> How to complete this task: Working line by line, output the entries below exactly as they appear.

--- Data provided ---

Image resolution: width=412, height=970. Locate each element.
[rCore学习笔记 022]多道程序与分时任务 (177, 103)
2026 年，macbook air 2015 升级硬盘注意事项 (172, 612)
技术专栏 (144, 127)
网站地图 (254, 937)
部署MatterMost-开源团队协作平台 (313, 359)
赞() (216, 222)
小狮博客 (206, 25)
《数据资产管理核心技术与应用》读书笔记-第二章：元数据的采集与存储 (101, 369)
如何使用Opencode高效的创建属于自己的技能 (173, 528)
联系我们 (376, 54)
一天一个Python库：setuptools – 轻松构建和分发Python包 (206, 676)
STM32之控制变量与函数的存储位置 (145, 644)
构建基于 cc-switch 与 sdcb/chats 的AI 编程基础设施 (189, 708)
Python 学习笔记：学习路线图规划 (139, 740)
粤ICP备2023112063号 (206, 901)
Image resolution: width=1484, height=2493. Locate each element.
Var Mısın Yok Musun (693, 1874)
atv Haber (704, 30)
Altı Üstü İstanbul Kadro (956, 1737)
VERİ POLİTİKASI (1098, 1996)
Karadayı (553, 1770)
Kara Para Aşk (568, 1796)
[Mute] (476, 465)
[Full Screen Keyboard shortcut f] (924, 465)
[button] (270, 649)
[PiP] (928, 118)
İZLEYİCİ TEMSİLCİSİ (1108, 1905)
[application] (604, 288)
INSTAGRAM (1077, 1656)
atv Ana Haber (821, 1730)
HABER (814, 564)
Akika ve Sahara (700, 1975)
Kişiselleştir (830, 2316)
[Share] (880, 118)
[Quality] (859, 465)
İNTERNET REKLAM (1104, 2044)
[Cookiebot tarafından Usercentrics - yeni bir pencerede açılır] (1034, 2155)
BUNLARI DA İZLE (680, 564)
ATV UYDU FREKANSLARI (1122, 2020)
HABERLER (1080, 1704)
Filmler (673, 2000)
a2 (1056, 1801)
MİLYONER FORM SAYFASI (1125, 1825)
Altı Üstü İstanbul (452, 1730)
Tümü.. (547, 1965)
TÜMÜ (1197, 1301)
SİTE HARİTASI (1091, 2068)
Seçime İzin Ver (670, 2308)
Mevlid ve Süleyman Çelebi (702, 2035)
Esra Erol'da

---

> Finished task:
Image resolution: width=412, height=970. Locate each element.
[rCore学习笔记 022]多道程序与分时任务 (177, 103)
2026 年，macbook air 2015 升级硬盘注意事项 (172, 612)
技术专栏 (144, 127)
网站地图 (254, 937)
部署MatterMost-开源团队协作平台 (313, 359)
赞() (216, 222)
小狮博客 (206, 25)
《数据资产管理核心技术与应用》读书笔记-第二章：元数据的采集与存储 (101, 369)
如何使用Opencode高效的创建属于自己的技能 (173, 528)
联系我们 (376, 54)
一天一个Python库：setuptools – 轻松构建和分发Python包 (206, 676)
STM32之控制变量与函数的存储位置 (145, 644)
构建基于 cc-switch 与 sdcb/chats 的AI 编程基础设施 (189, 708)
Python 学习笔记：学习路线图规划 (139, 740)
粤ICP备2023112063号 (206, 901)
Image resolution: width=1484, height=2493. Locate each element.
Var Mısın Yok Musun (693, 1874)
atv Haber (704, 30)
Altı Üstü İstanbul Kadro (956, 1737)
VERİ POLİTİKASI (1098, 1996)
Karadayı (553, 1770)
Kara Para Aşk (568, 1796)
[Mute] (476, 465)
[Full Screen Keyboard shortcut f] (924, 465)
[button] (270, 649)
[PiP] (928, 118)
İZLEYİCİ TEMSİLCİSİ (1108, 1905)
[application] (604, 288)
INSTAGRAM (1077, 1656)
atv Ana Haber (821, 1730)
HABER (814, 564)
Akika ve Sahara (700, 1975)
Kişiselleştir (830, 2316)
[Share] (880, 118)
[Quality] (859, 465)
İNTERNET REKLAM (1104, 2044)
[Cookiebot tarafından Usercentrics - yeni bir pencerede açılır] (1034, 2155)
BUNLARI DA İZLE (680, 564)
ATV UYDU FREKANSLARI (1122, 2020)
HABERLER (1080, 1704)
Filmler (673, 2000)
a2 (1056, 1801)
MİLYONER FORM SAYFASI (1125, 1825)
Altı Üstü İstanbul (452, 1730)
Tümü.. (547, 1965)
TÜMÜ (1197, 1301)
SİTE HARİTASI (1091, 2068)
Seçime İzin Ver (670, 2308)
Mevlid ve Süleyman Çelebi (702, 2035)
Esra Erol'da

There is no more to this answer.